We can resolve this difficulty by using an approach inspired by stochastic gradient descent. Rather than considering the $k$ -nearest neighbours at each transformed point in LOO-classification, we'll consider the entire transformed data set as stochastic nearest neighbours. We define these using a softmax function of the squared Euclidean distance between a given LOO-classification point and each other point in the transformed space:

$p_{ij}={\begin{cases}{\frac {e^{-||Ax_{i}-Ax_{j}||^{2}}}{\sum _{k\neq i}e^{-||Ax_{i}-Ax_{k}||^{2}}}},&{\mbox{if }}j\neq i\\0,&{\mbox{if }}j=i\end{cases}}$

The probability of correctly classifying data point $i$ is the probability of classifying the points of each of its neighbours with the same class $C_{i}$ :

$p_{i}=\sum _{j\in C_{i}}p_{ij}\quad$ where $p_{ij}$ is the probability of classifying neighbour $j$ of point $i$ .

Define the objective function using LOO classification, this time using the entire data set as stochastic nearest neighbours:

$f(A)=\sum _{i}\sum _{j\in C_{i}}p_{ij}=\sum _{i}p_{i}$

Note that under stochastic nearest neighbours, the consensus class for a single point $i$ is the expected value of a point's class in the limit of an infinite number of samples drawn from the distribution over its neighbours $j\in C_{i}$ i.e.: $P(Class(X_{i})=Class(X_{j}))=p_{ij}$ . Thus the predicted class is an affine combination of the classes of every other point, weighted by the softmax function for each $j\in C_{j}$ where $C_{j}$ is now the entire transformed data set.

This choice of objective function is preferable as it is differentiable with respect to $A$ (denote $x_{ij}=x_{i}-x_{j}$ ):

${\frac {\partial f}{\partial A}}=-2A\sum _{i}\sum _{j\in C_{i}}p_{ij}\left(x_{ij}x_{ij}^{T}-\sum _{k}p_{ik}x_{ik}x_{ik}^{T}\right)$

$=2A\sum _{i}\left(p_{i}\sum _{k}p_{ik}x_{ik}x_{ik}^{T}-\sum _{j\in C_{i}}p_{ij}x_{ij}x_{ij}^{T}\right)$

Obtaining a gradient for $A$ means that it can be found with an iterative solver such as conjugate gradient descent. Note that in practice, most of the innermost terms of the gradient evaluate to insignificant contributions due to the rapidly diminishing contribution of distant points from the point of interest. This means that the inner sum of the gradient can be truncated, resulting in reasonable computation times even for large data sets.

Alternative formulation

"Maximizing $f(\cdot )$ is equivalent to minimizing the $L_{1}$ -distance between the predicted class distribution and the true class distribution (ie: where the $p_{i}$ induced by $A$ are all equal to 1). A natural alternative is the KL-divergence, which induces the following objective function and gradient:" (Goldberger 2005)

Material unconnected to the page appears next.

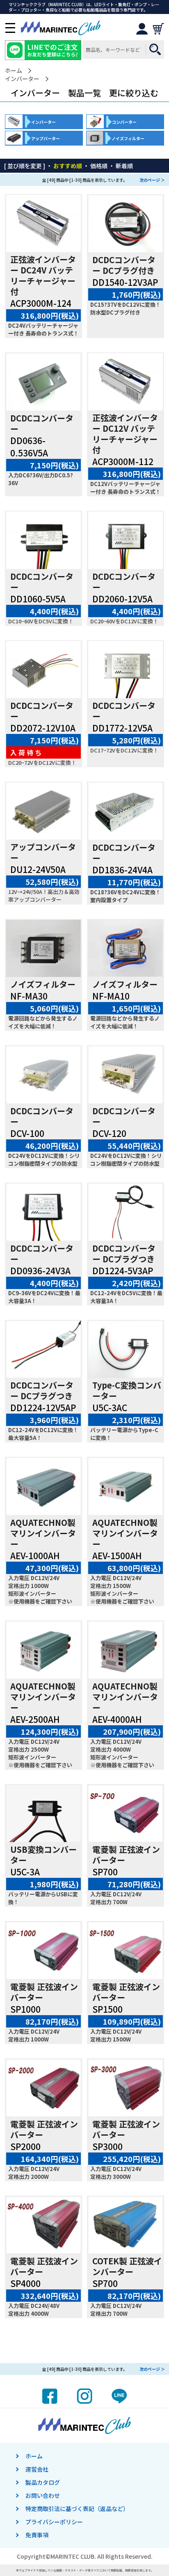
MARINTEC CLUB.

$g(A)=\sum _{i}\log \left(\sum _{j\in C_{i}}p_{ij}\right)=\sum _{i}\log(p_{i})$

${\frac {\partial g}{\partial A}}=2A\sum _{i}\left(\sum _{k}p_{ik}x_{ik}x_{ik}^{T}-{\frac {\sum _{j\in C_{i}}p_{ij}x_{ij}x_{ij}^{T}}{\sum _{j\in C_{i}}p_{ij}}}\right)$

In practice, optimization of $A$ using this function tends to give similar performance results as with the original.

History and background

Neighbourhood components analysis was developed by Jacob Goldberger, Sam Roweis, Ruslan Salakhudinov, and Geoff Hinton at the University of Toronto's department of computer science in 2004.

Related Research Articles

In machine learning, support vector machines are supervised max-margin models with associated learning algorithms that analyze data for classification and regression analysis. Developed at AT&T Bell Laboratories, SVMs are one of the most studied models, being based on statistical learning frameworks of VC theory proposed by Vapnik and Chervonenkis (1974).

The method of least squares is a parameter estimation method in regression analysis based on minimizing the sum of the squares of the residuals made in the results of each individual equation.

In statistics, nonlinear regression is a form of regression analysis in which observational data are modeled by a function which is a nonlinear combination of the model parameters and depends on one or more independent variables. The data are fitted by a method of successive approximations (iterations).

Stochastic gradient descent is an iterative method for optimizing an objective function with suitable smoothness properties. It can be regarded as a stochastic approximation of gradient descent optimization, since it replaces the actual gradient by an estimate thereof. Especially in high-dimensional optimization problems this reduces the very high computational burden, achieving faster iterations in exchange for a lower convergence rate.

Maximum Variance Unfolding (MVU), also known as Semidefinite Embedding (SDE), is an algorithm in computer science that uses semidefinite programming to perform non-linear dimensionality reduction of high-dimensional vectorial input data.

In machine learning, backpropagation is a gradient estimation method commonly used for training a neural network to compute its parameter updates.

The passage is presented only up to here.